One of the most popular posts I've ever written was on using a Model View Presenter architecture with ASP.Net for testability. Half a year later I completely lost my enthusiasm for MVP with WebForms in a short morning of presentations from Prag Dave Thomas on Ruby on Rails. What I saw in only a couple hours was a far more elegant solution for testable presentation code than MVP/WebForms can possibly provide. At one point I even made Dave stop and repeat a sentence on how state and information was moved from controller to view because their technique eliminated most of the mechanical work we were doing to force ASPX pages into something testable.

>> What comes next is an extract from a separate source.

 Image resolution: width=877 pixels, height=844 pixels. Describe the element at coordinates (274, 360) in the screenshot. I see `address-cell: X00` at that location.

One of the huge advantages of Ruby on Rails over WebForms is the inherent testability that is baked into Rails. The way you develop pages in Rails out of the box is inherently testable, in WebForms you have to apply an extra layer of stuff that isn't built in. Rails comes with built in extensions into the Ruby xUnit tool to stub out the equivalent of the HttpContext at will to simulate user requests, plus more extensions for common assertions for Controller to View interaction. You can even happily test the generated web page itself without starting up a web server, and that's a huge win in terms of the rapid feedback cycles you want with TDD.
Rails straightjackets you into an MVC breakdown by default that separates responsibilities for easier testing. ASP.Net is all too happy to let you throw everything into the code behinds. I was extremely dubious about Software Factories at first, but there might be some room for a software factory for ASP.Net that leads to better practices. We'll see.

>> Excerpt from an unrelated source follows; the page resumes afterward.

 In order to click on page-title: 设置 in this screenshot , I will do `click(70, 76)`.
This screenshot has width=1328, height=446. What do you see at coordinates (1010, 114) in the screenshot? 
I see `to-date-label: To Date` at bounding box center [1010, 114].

If Jay had been building this functionality with Ruby on Rails (which already has that functionality btw), he wouldn't have had to go out of his way one single bit because Rails is inherently testable, and that's my whole point in this section. We want ASP.Net to have the same level of testability that Rails does. We should be asking Microsoft to move ASP.Net in a direction that enables us to write testable code without fighting the framework.
I don't know how much say or influence I get with this MVP thingie, but the one single thing that I would beg Microsoft for in whatever is beyond Orcas is far more consideration for testability in the .Net framework. It's the one area in particular where I think the .Net framework needs a lot of improvement. ScottGu, since you're amazingly all seeing, are you out there? Can we talk about testability in ASP.Net? Can we jump testability over new wiz bangy RAD capabilities in the priority list? Who's with me?
I really think the .Net community needs to reexamine and debate the merits and appropriateness of the Visual RAD approach. A lot of what makes ASP.Net WebForms hard to test is the extra complexity that's there to support design time controls, specifically the page event cycle. RAD is doing more damage than good because the negative impact on maintainability/testability overwhelms the "write once" advantages of RAD. Discuss.